Some great news for sharks on an international scale happened last week as 5 sharks are now listed on CITES, which stands for the Convention of International Trade in Endangered Species.
The oceanic white tip, the porbeagle shark, and 3 species of hammer head sharks were voted for protection from trade.
If you are not aware of what CITES is or does, then let me just tell you. CITES makes sure that endangered species are not bought, traded, imported, or exported for monetary value.
So this means that the species on the list will be protected from human harm, which is extremely important because as I mentioned in the last video, an average of 100 million sharks are killed every year from fishing, finning, and bycatch.
The species were nominated for protection by the international body, but was challenged by delegates from China and Japan. I am happy to say that their challenge was not successful.
And to be honest the fact that the challenge was denied surprised me!

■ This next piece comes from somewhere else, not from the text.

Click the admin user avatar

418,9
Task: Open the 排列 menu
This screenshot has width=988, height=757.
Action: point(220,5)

It’s not often an international body protects animals after a challenge from 2 countries who stand to gain a lot of money from there consumption of sharks, so it was great to see these endangered sharks protected regardless of the challenge.

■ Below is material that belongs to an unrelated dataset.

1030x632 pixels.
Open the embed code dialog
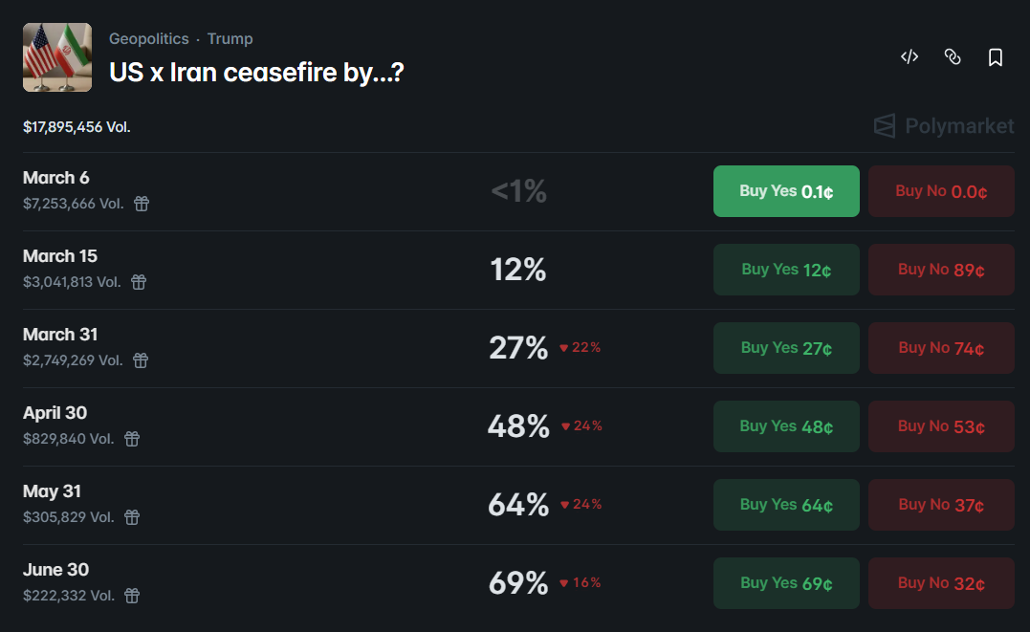click(x=909, y=56)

I attribute the protection of sharks to all of the organizations and people who campaigned on Facebook, Twitter, LinkedIn, Google +, Instagram, and Pinterest and Spoke Up For Sharks to make sure we had better protection for these important Ocean species.
We here at Speak Up For Blue would like to thank and congratulate the organizations and individuals who helped raise awareness of the CITES vote for months. We believe your hard work to encourage discussion and action helped get these sharks protected.
But This is only the beginning of shark protection. We need to continue to discuss shark protection in open forums so that more people will become aware of their importance.
Which leads me to the question of the day:
What do you think is the next step in shark protection?